Copy the records below line for line, keeping every character unchanged.
=-=-=-=-=
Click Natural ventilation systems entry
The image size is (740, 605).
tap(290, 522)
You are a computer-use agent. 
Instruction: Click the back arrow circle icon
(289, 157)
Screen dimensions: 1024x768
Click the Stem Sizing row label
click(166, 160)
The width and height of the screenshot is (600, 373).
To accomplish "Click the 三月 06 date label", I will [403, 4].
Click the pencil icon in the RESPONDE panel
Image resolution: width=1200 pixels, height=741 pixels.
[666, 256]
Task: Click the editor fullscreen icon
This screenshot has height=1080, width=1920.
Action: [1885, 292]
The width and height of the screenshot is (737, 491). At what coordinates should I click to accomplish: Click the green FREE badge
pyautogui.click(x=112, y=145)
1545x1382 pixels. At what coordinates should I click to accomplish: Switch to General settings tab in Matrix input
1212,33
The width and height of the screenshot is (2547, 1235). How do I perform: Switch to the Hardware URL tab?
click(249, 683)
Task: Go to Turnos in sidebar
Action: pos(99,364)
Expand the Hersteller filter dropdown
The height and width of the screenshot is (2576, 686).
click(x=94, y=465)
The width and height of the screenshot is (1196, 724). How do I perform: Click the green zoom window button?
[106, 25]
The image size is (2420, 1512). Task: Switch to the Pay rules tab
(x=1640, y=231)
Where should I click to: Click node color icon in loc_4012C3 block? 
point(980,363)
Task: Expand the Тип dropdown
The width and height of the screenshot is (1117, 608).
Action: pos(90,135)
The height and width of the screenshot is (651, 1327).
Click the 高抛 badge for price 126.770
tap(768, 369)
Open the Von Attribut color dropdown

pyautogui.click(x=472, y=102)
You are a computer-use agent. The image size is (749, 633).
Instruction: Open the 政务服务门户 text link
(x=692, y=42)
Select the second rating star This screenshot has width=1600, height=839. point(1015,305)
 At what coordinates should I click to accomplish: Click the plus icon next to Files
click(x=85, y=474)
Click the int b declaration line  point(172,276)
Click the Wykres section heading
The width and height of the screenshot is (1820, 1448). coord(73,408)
=-=-=-=-=
COMPLETE ANSWER -
Click Natural ventilation systems entry
The image size is (740, 605).
tap(290, 522)
You are a computer-use agent. 
Instruction: Click the back arrow circle icon
(289, 157)
Screen dimensions: 1024x768
Click the Stem Sizing row label
click(166, 160)
The width and height of the screenshot is (600, 373).
To accomplish "Click the 三月 06 date label", I will [403, 4].
Click the pencil icon in the RESPONDE panel
Image resolution: width=1200 pixels, height=741 pixels.
[666, 256]
Task: Click the editor fullscreen icon
This screenshot has height=1080, width=1920.
Action: [1885, 292]
The width and height of the screenshot is (737, 491). At what coordinates should I click to accomplish: Click the green FREE badge
pyautogui.click(x=112, y=145)
1545x1382 pixels. At what coordinates should I click to accomplish: Switch to General settings tab in Matrix input
1212,33
The width and height of the screenshot is (2547, 1235). How do I perform: Switch to the Hardware URL tab?
click(249, 683)
Task: Go to Turnos in sidebar
Action: pos(99,364)
Expand the Hersteller filter dropdown
The height and width of the screenshot is (2576, 686).
click(x=94, y=465)
The width and height of the screenshot is (1196, 724). How do I perform: Click the green zoom window button?
[106, 25]
The image size is (2420, 1512). Task: Switch to the Pay rules tab
(x=1640, y=231)
Where should I click to: Click node color icon in loc_4012C3 block? 
point(980,363)
Task: Expand the Тип dropdown
The width and height of the screenshot is (1117, 608).
Action: pos(90,135)
The height and width of the screenshot is (651, 1327).
Click the 高抛 badge for price 126.770
tap(768, 369)
Open the Von Attribut color dropdown

pyautogui.click(x=472, y=102)
You are a computer-use agent. The image size is (749, 633).
Instruction: Open the 政务服务门户 text link
(x=692, y=42)
Select the second rating star This screenshot has width=1600, height=839. point(1015,305)
 At what coordinates should I click to accomplish: Click the plus icon next to Files
click(x=85, y=474)
Click the int b declaration line  point(172,276)
Click the Wykres section heading
The width and height of the screenshot is (1820, 1448). coord(73,408)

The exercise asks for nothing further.